Spam was nearly dead, then it became an essential tool for crime and came roaring back

In the early 2000s, a mix of legislative action, vigorous prosecution and advanced countermeasures looked set to kill spam: the terrible economics of mass-scale marketing could easily be disrupted by even moderately effective curbs.

But the years since have seen a massive spike in spam, thanks to newly profitable avenues for spammers: spam has become the prime vehicle for initiative frauds (much more lucrative than mere marketing) and this has sparked enormous investment in spam techniques, including systems for harvesting, aggregating and sharing databases of potential victims, whose potential returns have made hack-attacks on websites and other services economically viable.

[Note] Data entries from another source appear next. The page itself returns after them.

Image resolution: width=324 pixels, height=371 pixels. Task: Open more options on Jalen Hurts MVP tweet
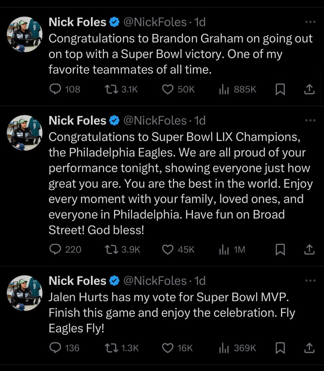coord(310,281)
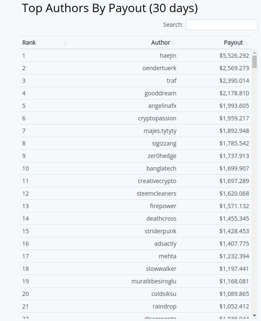Click the scrollbar down arrow

click(254, 316)
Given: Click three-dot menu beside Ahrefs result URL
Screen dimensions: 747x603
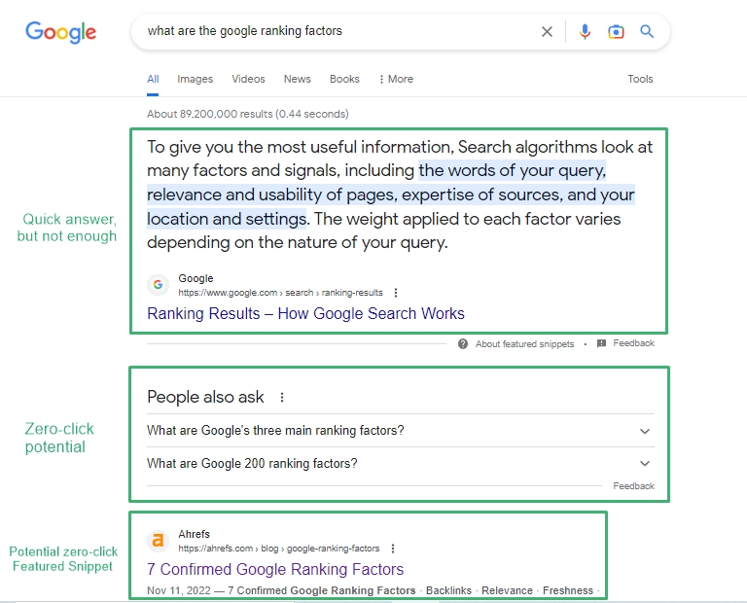Looking at the screenshot, I should [392, 549].
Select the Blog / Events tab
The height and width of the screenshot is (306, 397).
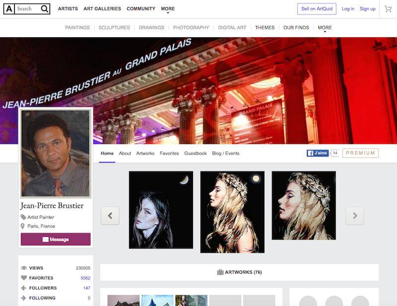[226, 153]
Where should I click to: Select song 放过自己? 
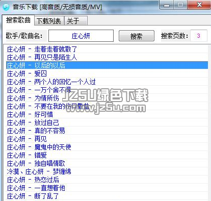[x=107, y=122]
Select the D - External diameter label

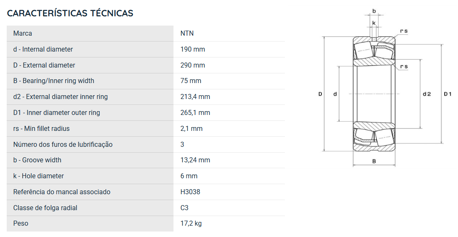click(44, 65)
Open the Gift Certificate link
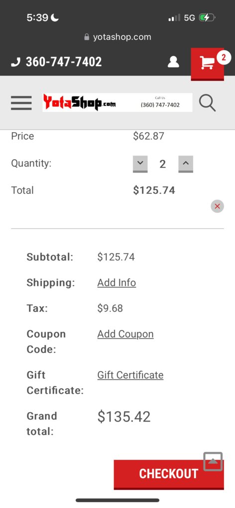The image size is (235, 508). 130,375
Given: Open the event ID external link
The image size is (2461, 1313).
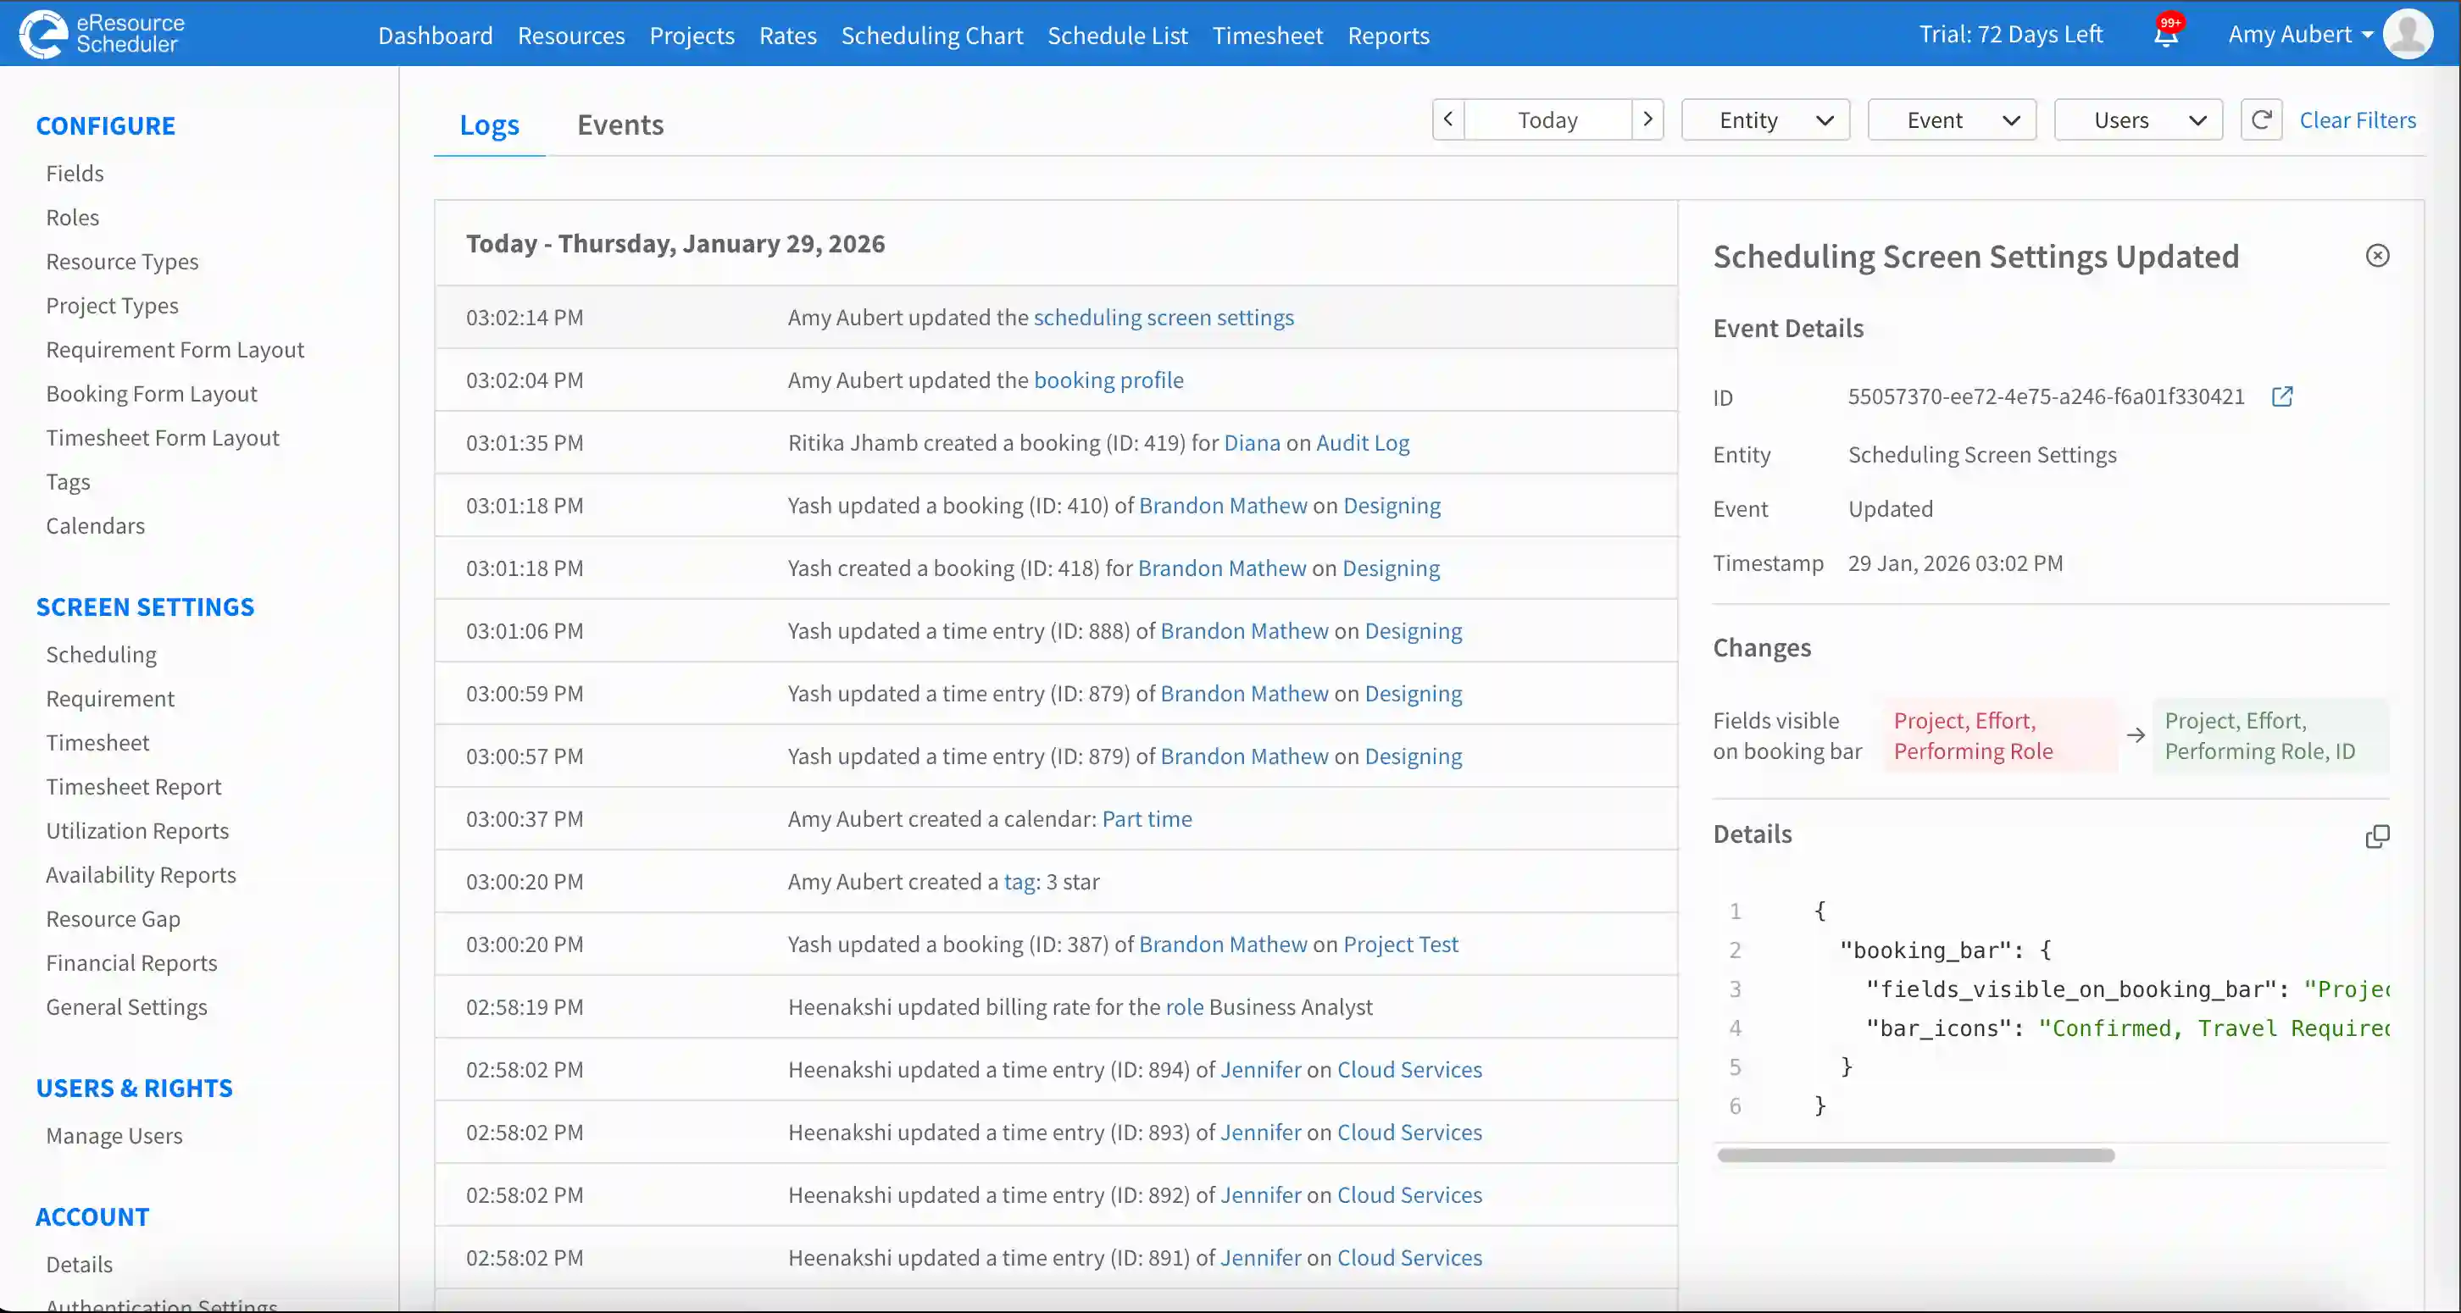Looking at the screenshot, I should 2284,396.
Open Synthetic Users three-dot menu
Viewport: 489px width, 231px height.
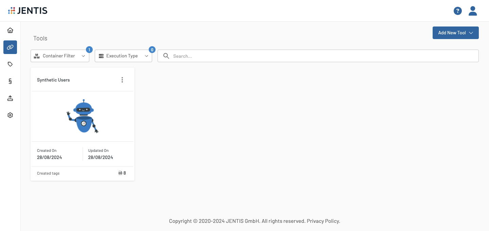[x=122, y=80]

The early spam wars were built around the idea of reducing the complexity of online ecosystems by creating chokepoints, like blacklists of untrusted mailservers, so that the use of the internet could be made contingent on the approval of self-appointed "good guys" who would keep it spam-free.

It is true that all complex ecosystems ecosystems have parasites, but even the radically denuded walled gardens have spam problems, thanks to the favorable economics that crime confers upon spam. So Facebook — the gold standard in autocratic walled gardens — is riddled with spam, even though the company has the unilateral ability to prohibit anyone from communicating, at whatever granularity it wants.

But it's 2017, and spam has clawed itself back from the grave. It shows up on social media and dating sites as bots hoping to lure you into downloading malware or clicking an affiliate link. It creeps onto your phone as text messages and robocalls that ring you five times a day about luxury cruises and fictitious tax bills. Networks associated with the buzzy new cryptocurrency system Ethereum have been plagued with spam. Facebook recently fought a six-month battle against a spam operation that was administering fake accounts in Bangladesh, Indonesia, Saudi Arabia, and other countries. Last year, a Chicago resident sued the Trump campaign for allegedly sending unsolicited text message spam; this past November, ZDNet reported that voters were being inundated with political text messages they never signed up for. Apps can be horrid spam vectors, too — TechCrunch writer Jordan Crook wrote in April about how she idly downloaded an app called Gather that promptly spammed everyone in her contact list. Repeated mass data breaches that include contact information, such as the Yahoo breach in which 3 billion user accounts were exposed, surely haven't helped. Meanwhile, you, me, and everyone we know is being plagued by robocalls. "There is no recourse for me," lamented Troy Doliner, a student in Boston who gets robocalls every day. "I am harassed by a faceless entity that I cannot track down."